Sunday, January 8, 2012

Sunday Funday

I enjoy lazy Sundays. However, I enjoy working in the house with my hubby to get it ready to sell as well. I am still staying positive as no signs of AF are around. I have been looking at houses today, in addition to the ones that we have already picked to look at on our ...what now like third or fourth house hunting trip. We are soooooo ready to find something that is just exactly right for us and our "little" family. Hopefully, we have lots of good news very soon.

Saturday, January 7, 2012

Negative

So I know curiosity killed the cat....but I couldn't help myself this morning. I thought that since my last visit from AF was a little off, then it was possible to see a "positive" result. But, no such luck or joy. My husband says still too early, so we will wait a couple more days. I woke this morning with some awful cramps, like it was time for me to start but the funny thing is I have never been a person to really experience cramps.

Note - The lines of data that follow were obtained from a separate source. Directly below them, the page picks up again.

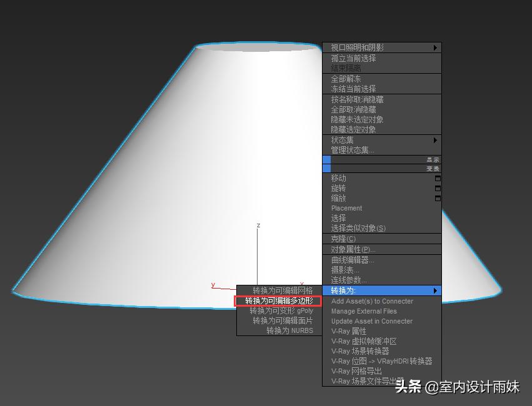Expand the 转换为 submenu arrow
Viewport: 532px width, 406px height.
click(x=436, y=290)
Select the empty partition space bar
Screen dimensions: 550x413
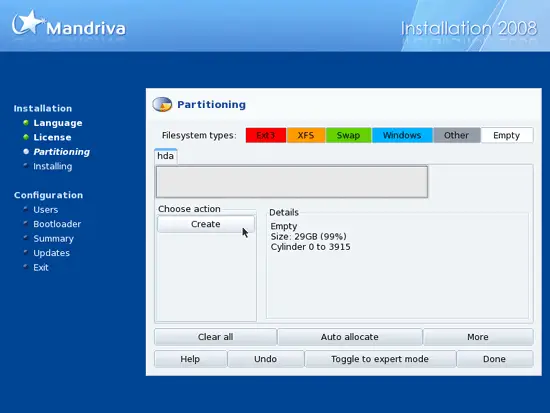pos(292,182)
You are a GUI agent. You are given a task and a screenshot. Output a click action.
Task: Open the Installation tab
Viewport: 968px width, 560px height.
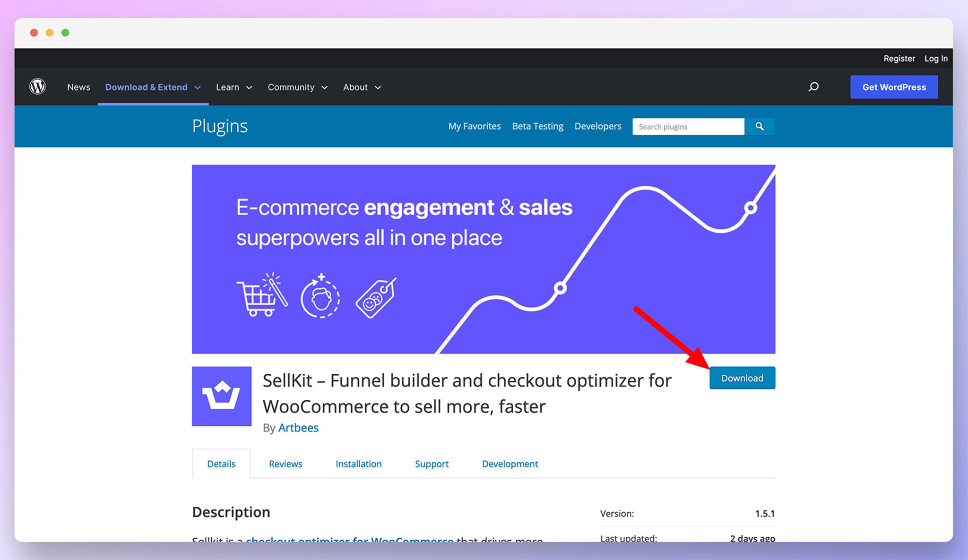(x=358, y=464)
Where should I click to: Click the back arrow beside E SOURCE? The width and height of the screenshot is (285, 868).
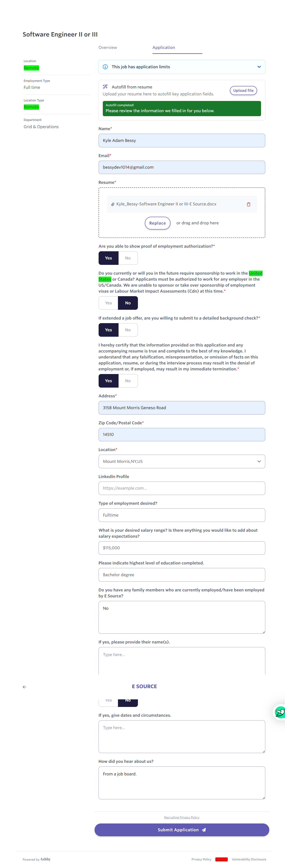pos(25,687)
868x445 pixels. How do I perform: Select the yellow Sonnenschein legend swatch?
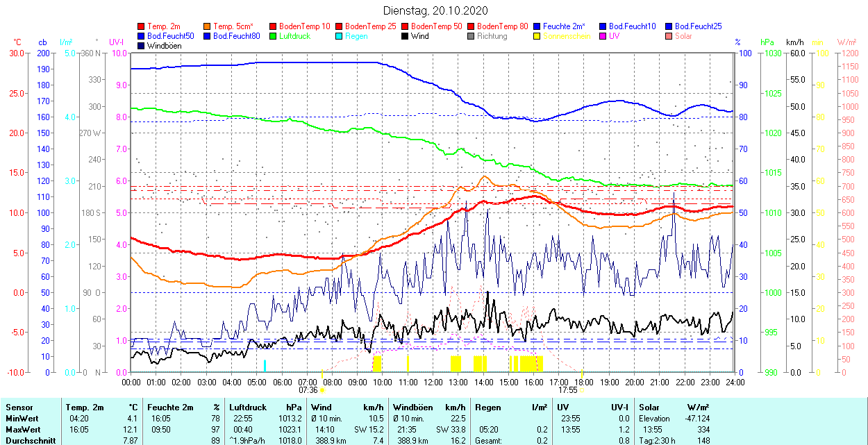coord(537,36)
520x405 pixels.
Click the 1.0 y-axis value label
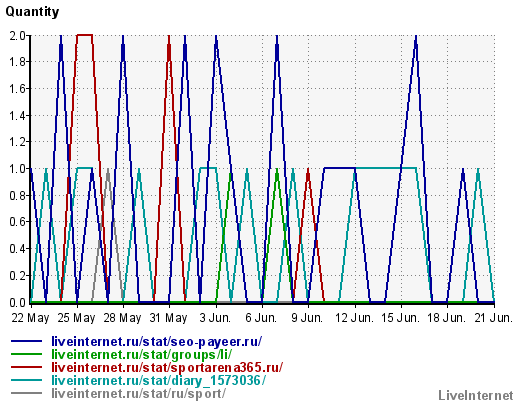[x=18, y=169]
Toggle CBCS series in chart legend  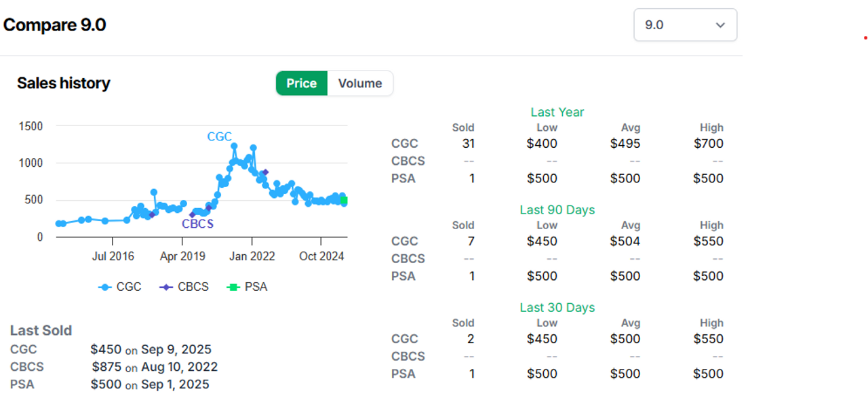coord(186,287)
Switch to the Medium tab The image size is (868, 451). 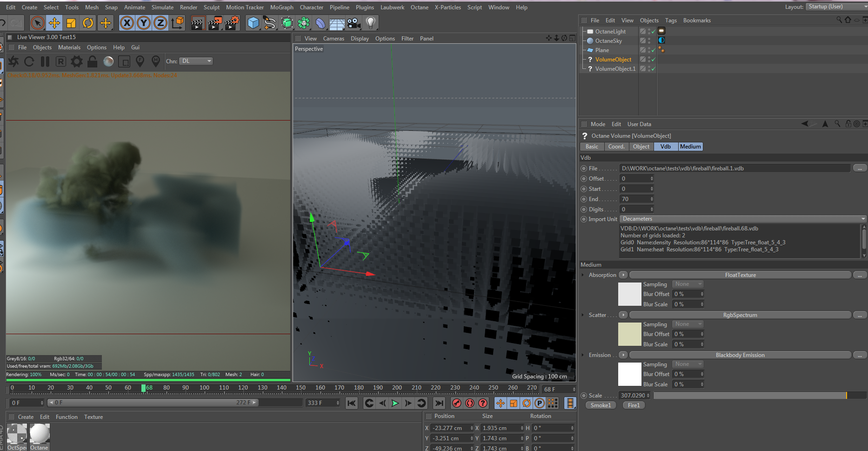coord(690,147)
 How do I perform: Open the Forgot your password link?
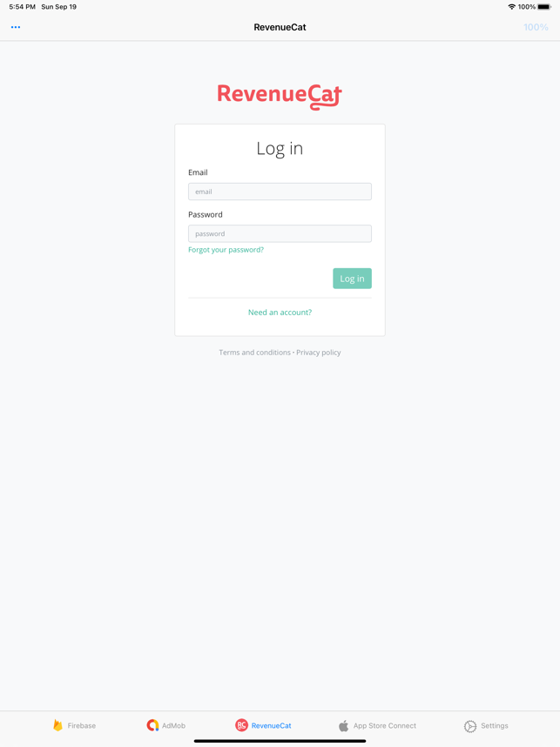click(226, 250)
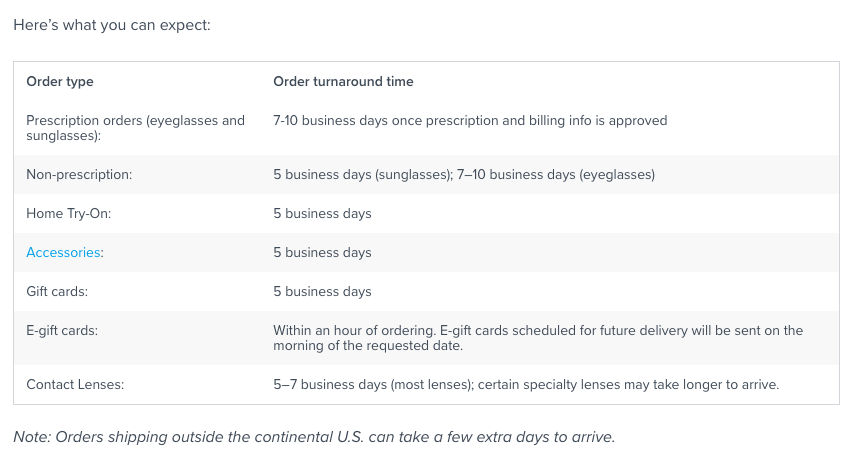Click the 'Non-prescription:' row label

coord(79,175)
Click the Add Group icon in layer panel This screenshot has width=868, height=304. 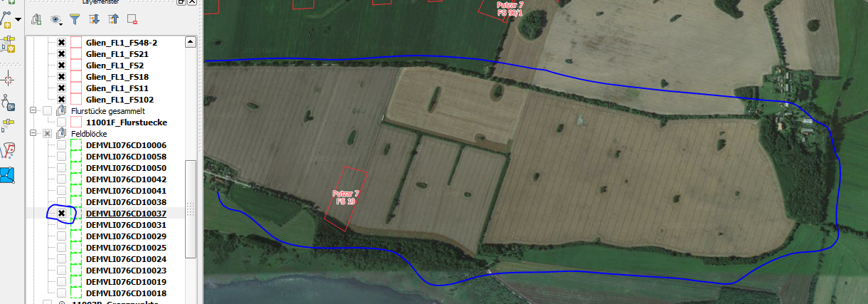pyautogui.click(x=37, y=19)
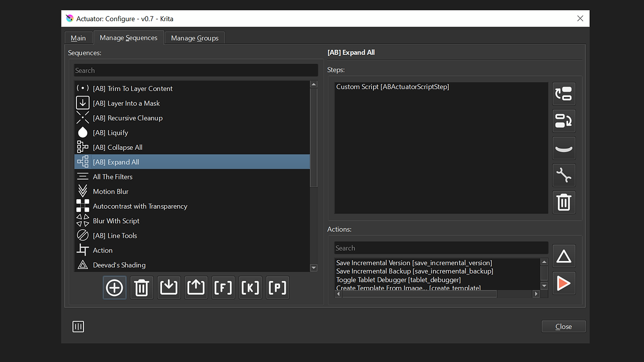Viewport: 644px width, 362px height.
Task: Click the triangle icon beside Actions search
Action: tap(564, 257)
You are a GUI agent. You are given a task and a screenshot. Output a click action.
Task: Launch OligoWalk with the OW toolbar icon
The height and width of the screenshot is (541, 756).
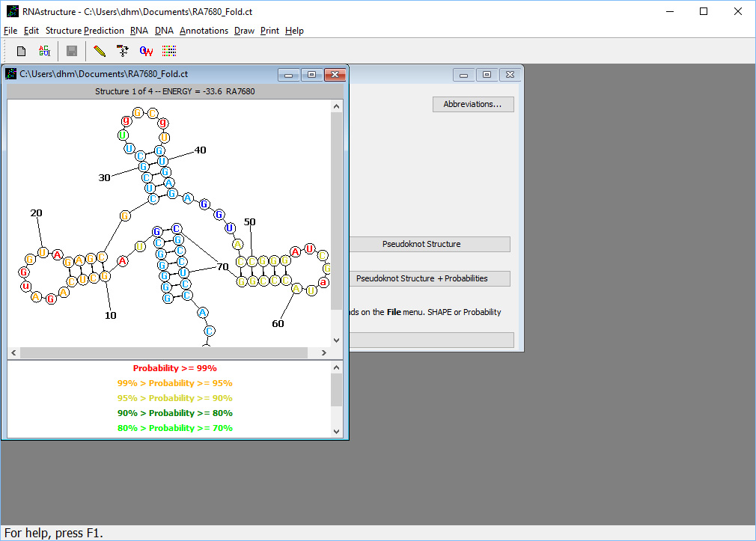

So it was very odd. I read on 2ww websites that that occurs sometimes. So I still have my fingers crossed that we will still have a BFP this month. 

Friday, January 6, 2012

Fears

I have a serious fear of the upcoming days as I wait on something that may or may not come. I feel  a little sick even as I sit here and wait. My husband is picking up a pizza, and I am looking forward to veggin' on the coach with him and maybe watch a movie or play cards or something. He hasn't been feeling all that great lately, so I may have caught what he had but I guess I am still hopeful that it is "something" else. I have to admit that last night, while looking online for a yellow/golden cardigan, I bounded upon a section of maternity clearance. I began imagining if I was pregnant, what types of clothes I would need. (It would be September so summer-y type things would be what I would need). I found myself daydreaming about baby Boak. I even had a very vivid dream that I found out that I was pregnant with a girl. I am crossing my fingers that it is true.

Monday, January 2, 2012

LET IT SNOW

Was only expecting flurries and got quite a bit. I have felt super tired today for some reason, spent most of my day on the couch watching movies, searching pinterest and etsy. I did manage to fix a caramelized onion bisque, which was surprising good (Hungry girl recipe).

Sunday, January 1, 2012

My DIY Chalkboard

After a inspiring look on pinterest, I got inspired to try my hand at making a chalkboard. It turned out great and I am already planning on creating another (hopefully bigger). Thanks to pinterest, I got the idea to use it in the baby's room whenever we get pregnant. I plan on using it to document my weekly "baby bump". I have to get some colored chalk, as  right now I only have the white but still, I LOVE it!